--- Tarefa proposta A ---
Responda com base no texto sobre aborto e malformação do embrião:
(i) Em qual ação o Supremo Tribunal Federal se manifestou sobre o abortamento de feto anencéfalo?
(ii) Quais são as duas hipóteses de abortamento contempladas pelo Código Penal brasileiro?
(iii) Que anomalias fetais, além da anencefalia, são citadas nominalmente?
--- Tarefa proposta B ---
Você poderia retomar o texto sobre aborto e malformação do embrião a partir do ponto em que ele termina?

--- Texto fornecido ---
● ● ●

O aborto e a malformação do embrião

O ser humano, em razão de sua própria natureza, guiado pela inteligência de que é dotado, esbarra frequentemente em fatos novos que introduzem conceitos e valores diferentes daqueles que originariamente registrou, desde sua infância até a idade madura. Isto porque a conceituação ética finca raízes profundas e dificilmente, numa primeira tentativa, possibilitará uma radical mudança de pensamento.
Assim pontuando, é interessante recordar que o Supremo Tribunal Federal já teve oportunidade de se manifestar a respeito do abortamento de feto anencéfalo, na Arguição de Descumprimento de Preceito Fundamental (ADPF 54). O Estado Democrático de Direito possibilita este compartilhamento da cidadania no julgamento. Ouvir todas as vozes favoráveis e contrárias é um instrumento eficaz para se realizar uma boa justiça. Afinal é do atrito das pedras que brota o fogo.
O Código Penal brasileiro, como é sabido, contempla somente duas hipóteses de abortamento. A primeira, para salvar a vida da gestante e a segunda proveniente de estupro. Em ambos os casos, há necessidade de comprovação das situações para justificar o ato do abortamento, sem, no entanto, qualquer exigência de deferimento judicial para o procedimento. Um tertium genus, em razão da decisão do Corte Maior, pretende se incorporar às causas permitidas. Inquestionavelmente, terá que ser elaborada a lei por parte do poder competente para operar o acréscimo pretendido.
Ocorre que, além da anencefalia, outras anomalias fetais, como a Síndrome de Body Stalk, Síndrome de Edwards, casos de gêmeos siameses toracoonfalópagos, unidos pelo mesmo tronco, e outras mais, ocorrem eventualmente e inviabilizam a vida extrauterina. O questionamento que se faz é se tem aplicação o entendimento da Suprema Corte com relação à anencefalia, exclusivamente.

● ● ●

--- Conteúdo dos dados ---
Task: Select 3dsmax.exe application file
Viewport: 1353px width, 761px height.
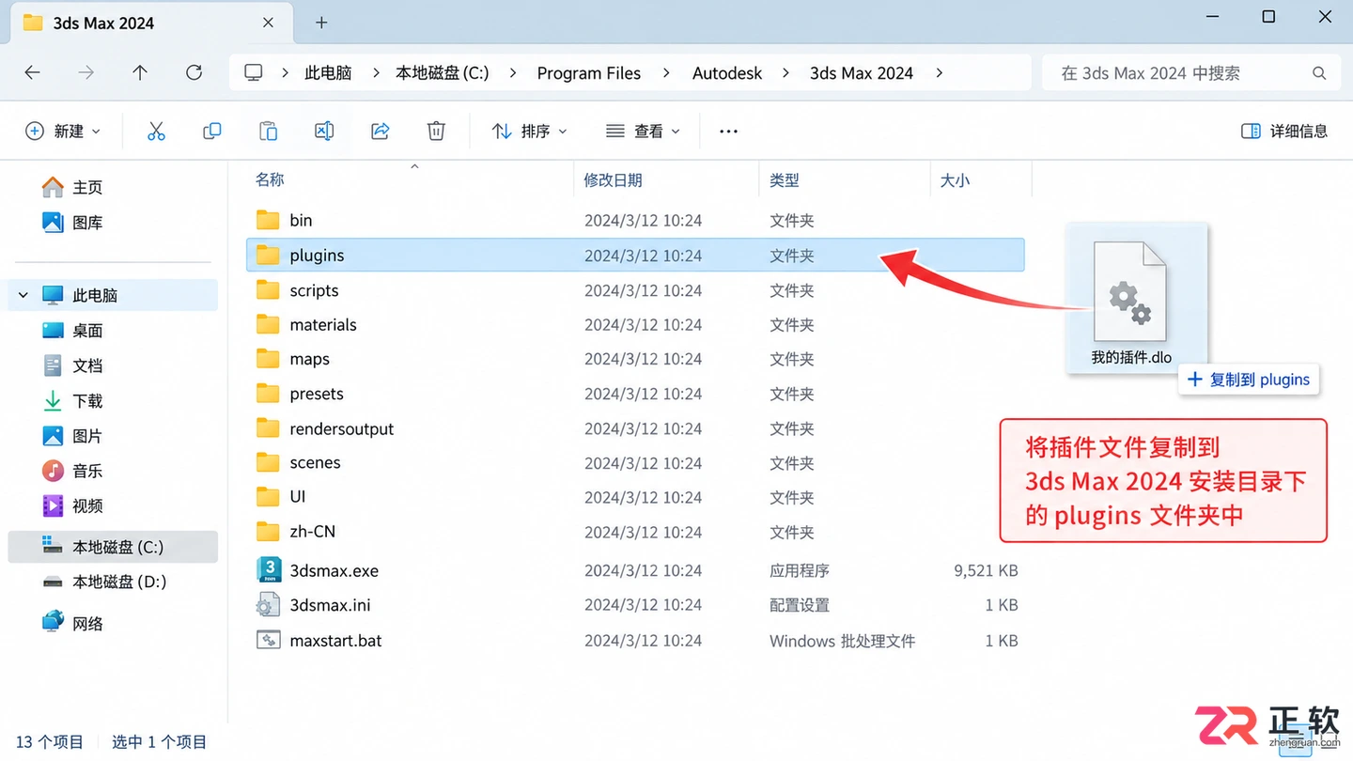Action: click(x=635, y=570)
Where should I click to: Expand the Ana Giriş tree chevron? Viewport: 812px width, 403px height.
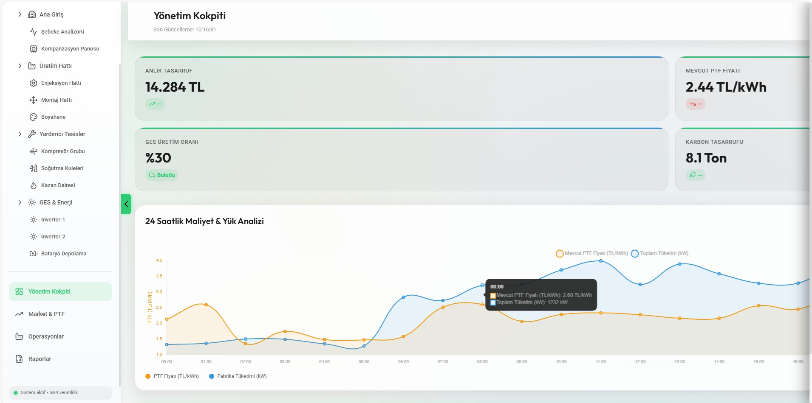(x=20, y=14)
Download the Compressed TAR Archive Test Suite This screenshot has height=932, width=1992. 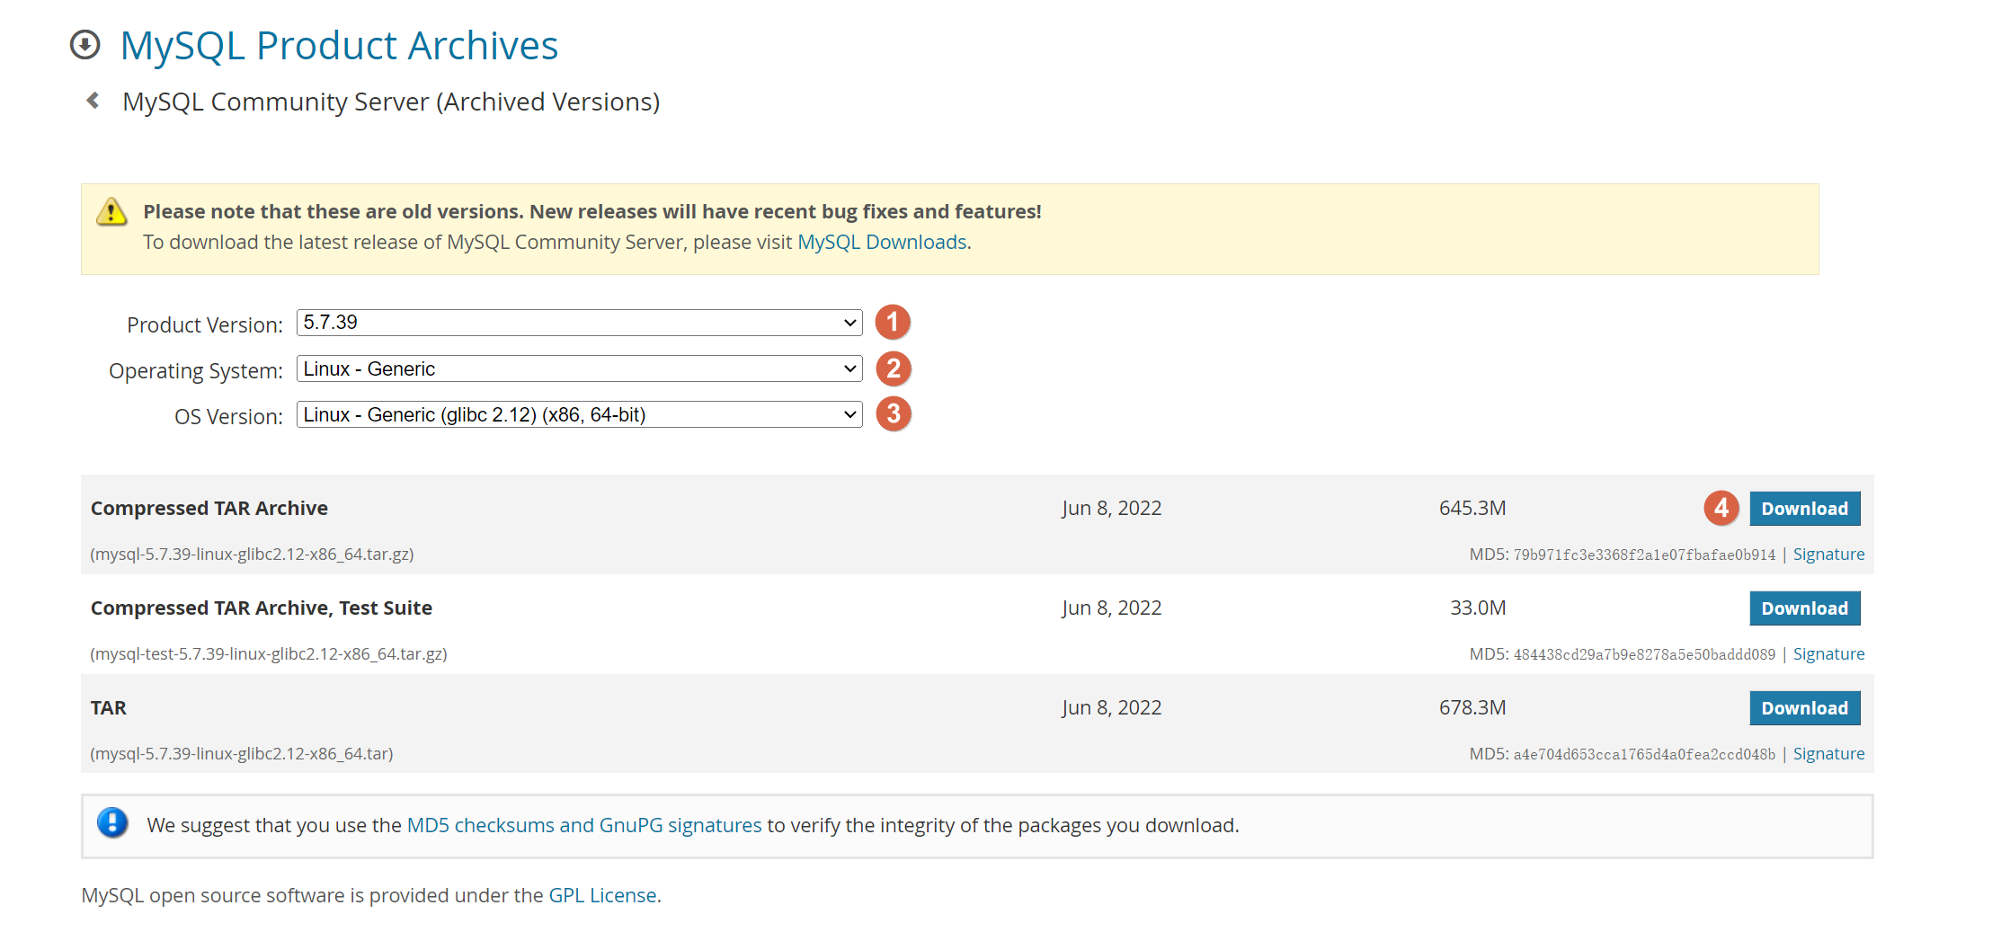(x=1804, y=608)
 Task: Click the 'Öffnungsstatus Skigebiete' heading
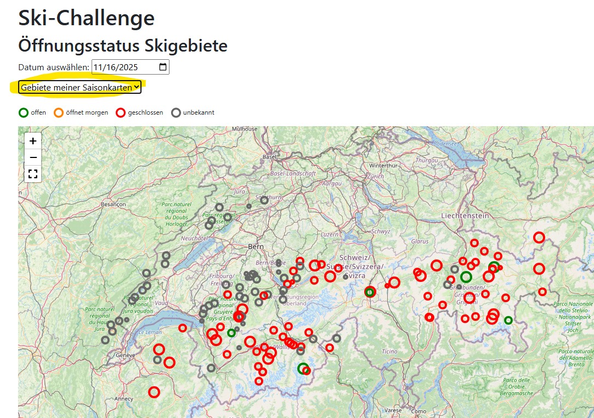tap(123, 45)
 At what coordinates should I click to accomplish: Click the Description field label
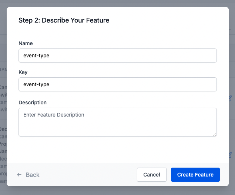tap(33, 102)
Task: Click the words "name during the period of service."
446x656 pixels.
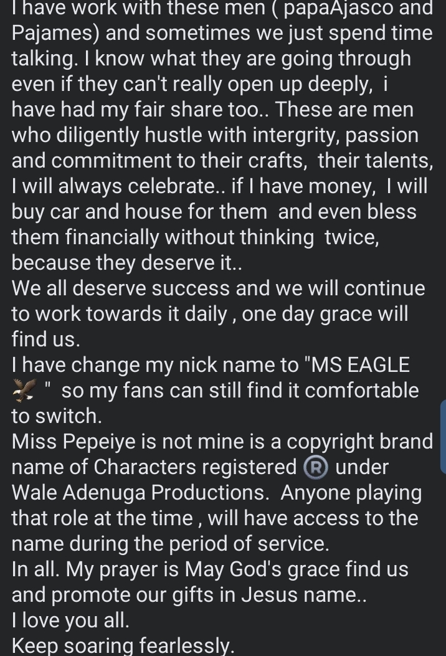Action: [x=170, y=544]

● ● ●

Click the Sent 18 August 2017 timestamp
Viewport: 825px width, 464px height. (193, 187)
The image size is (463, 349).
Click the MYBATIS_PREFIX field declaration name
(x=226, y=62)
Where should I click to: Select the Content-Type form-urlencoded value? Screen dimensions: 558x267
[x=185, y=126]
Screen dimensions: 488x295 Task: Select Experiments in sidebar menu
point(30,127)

● ● ●

--- Resultado do exercício A ---
(i) Na Arguição de Descumprimento de Preceito Fundamental (ADPF 54).
(ii) O abortamento para salvar a vida da gestante e o abortamento de gravidez proveniente de estupro.
(iii) A Síndrome de Body Stalk, a Síndrome de Edwards e os casos de gêmeos siameses toracoonfalópagos, unidos pelo mesmo tronco.

--- Resultado do exercício B ---
A decisão proferida tem perfeita aplicação e se apresenta como um meridiano a ser seguido em todos os casos semelhantes. Se o feto é considerado uma spes vitae desde sua concepção, não há nenhum motivo para impedir o seu nascimento, uma vez que é detentor do direito à vida e não pode ser condenado no seu casulo intrauterino.
A própria legislação civil considera o embrião como um nascituro - que, na etimologia da palavra e no tempo verbal, com maior precisão, vem a significar aquele que vai nascer –, enquanto que o feto portador de uma doença que comprometa sua atividade encefálica, sem qualquer chance de vida fora do útero, não carrega tal garantia. O Supremo Tribunal Federal, dessa forma, definiu que a vida em potencial se inicia somente com a concepção.
Trata-se, na realidade, de uma situação acobertada pela hermenêutica, que conta com a analogia para encontrar uma integração jurídica que seja consistente e que possibilite aplicar um entendimento jurisprudencial da Corte Suprema a uma situação semelhante a um novo caso concreto que se apresenta. A Hermenêutica, instrumento interpretativo da mens legis, é encarregada, não só de direcionar o texto jurisprudencial, como, também, ampliá-lo para que possa atender a outras necessidades que guardam certa semelhança ou analogia com o fato apresentado.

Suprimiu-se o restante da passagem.